----- Source records -----
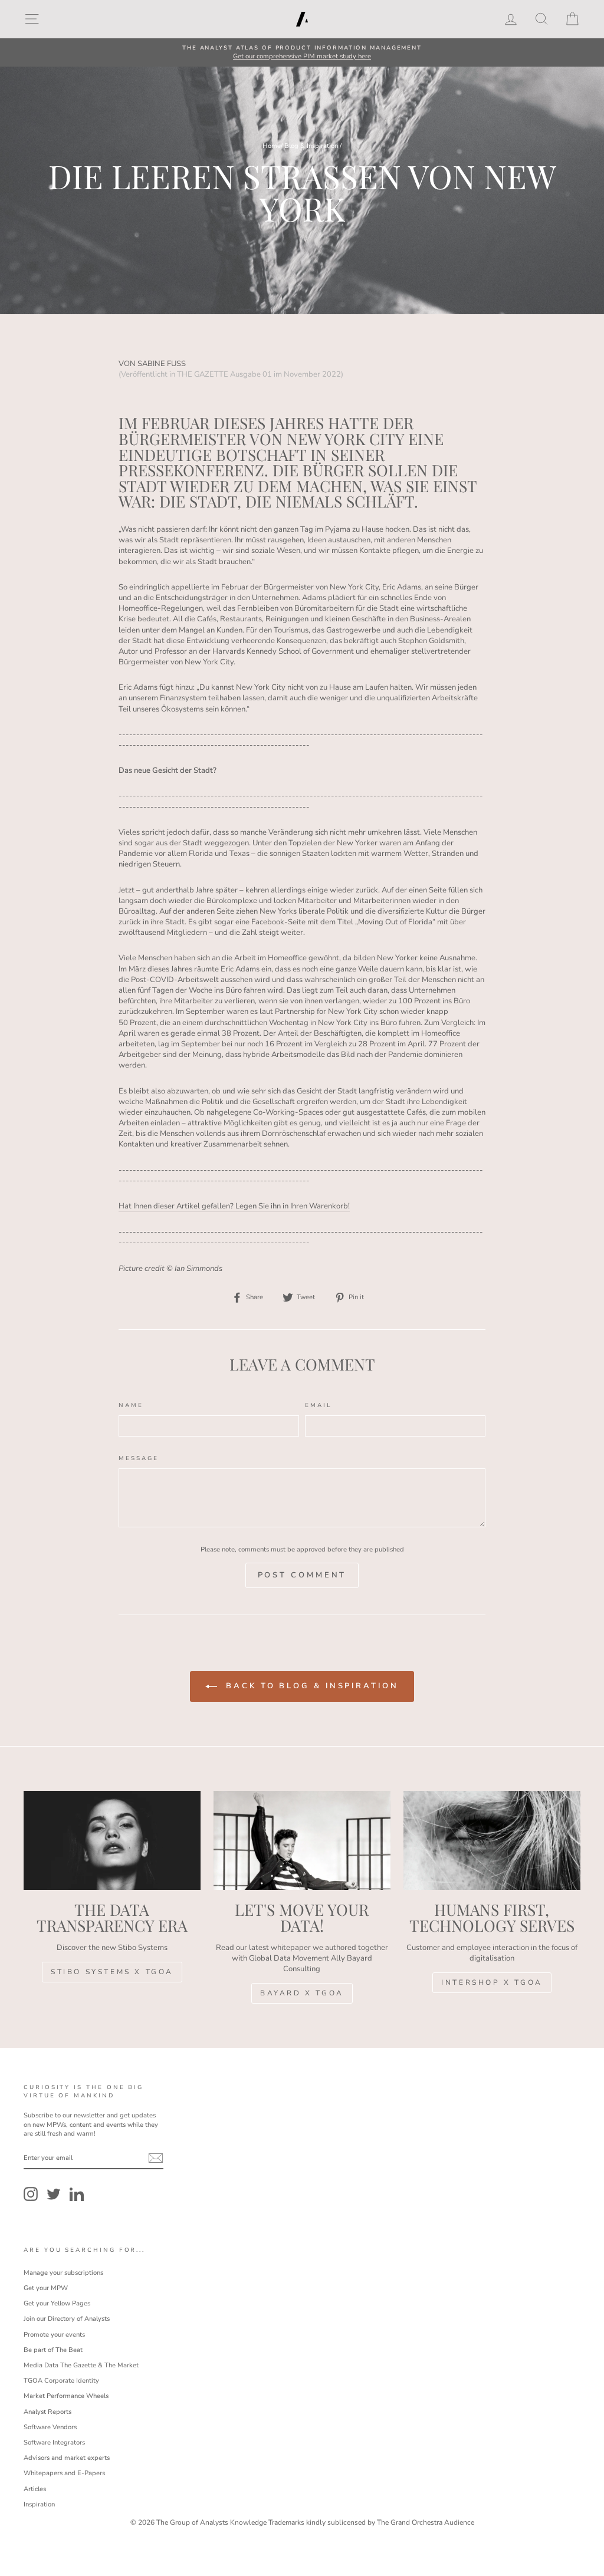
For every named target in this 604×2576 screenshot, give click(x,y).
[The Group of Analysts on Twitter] (54, 2194)
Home (271, 145)
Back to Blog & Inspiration (310, 1686)
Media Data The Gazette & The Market (81, 2365)
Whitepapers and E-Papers (64, 2473)
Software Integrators (54, 2442)
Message (138, 1458)
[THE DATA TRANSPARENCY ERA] (112, 1840)
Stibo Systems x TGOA (112, 1972)
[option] (302, 52)
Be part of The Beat (53, 2350)
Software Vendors (50, 2427)
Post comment (302, 1575)
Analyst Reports (47, 2411)
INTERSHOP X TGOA (492, 1982)
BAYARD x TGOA (302, 1993)
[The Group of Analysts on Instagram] (31, 2194)
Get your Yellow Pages (57, 2303)
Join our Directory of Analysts (67, 2318)
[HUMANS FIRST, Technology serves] (491, 1840)
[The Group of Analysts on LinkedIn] (77, 2194)
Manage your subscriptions (63, 2272)
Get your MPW (46, 2288)
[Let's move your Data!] (302, 1840)
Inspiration (39, 2504)
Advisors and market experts (67, 2457)
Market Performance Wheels (66, 2395)
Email (318, 1405)
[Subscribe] (155, 2158)
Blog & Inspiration (311, 145)
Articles (35, 2489)
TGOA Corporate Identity (61, 2380)
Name (131, 1405)
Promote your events (54, 2334)
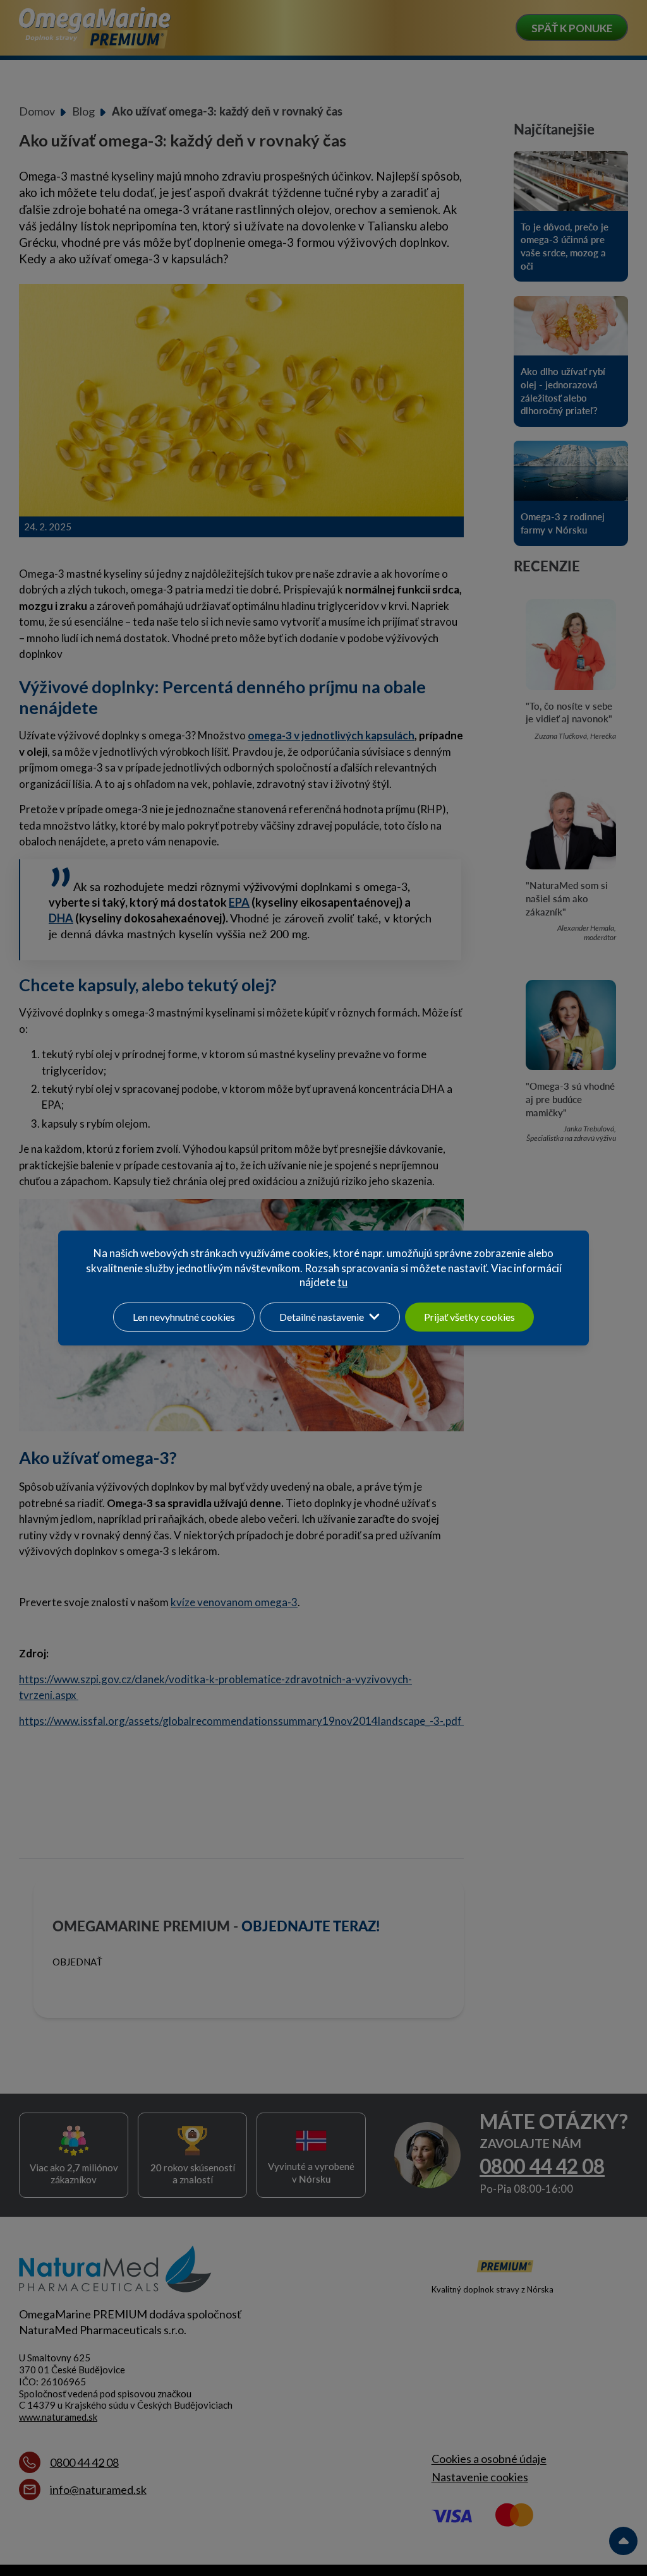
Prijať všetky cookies (469, 1317)
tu (342, 1282)
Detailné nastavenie (321, 1317)
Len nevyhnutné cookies (184, 1317)
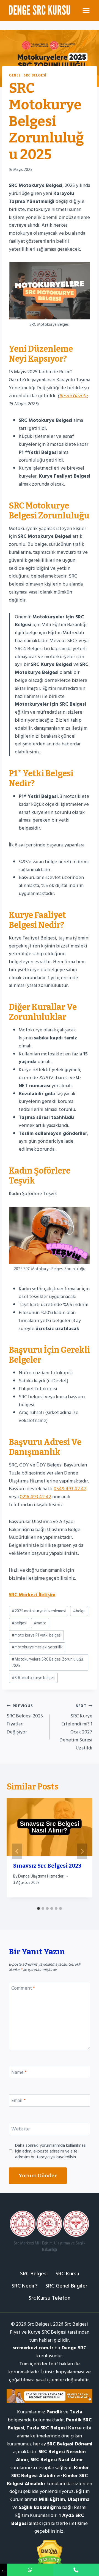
-----
**Problem details:** Beginning with the line that holds "tu (342, 1282)", return each line through the end of the records above exactly. Do not include pictures.

**Reply to the exercise:**
tu (342, 1282)
Detailné nastavenie (321, 1317)
Len nevyhnutné cookies (184, 1317)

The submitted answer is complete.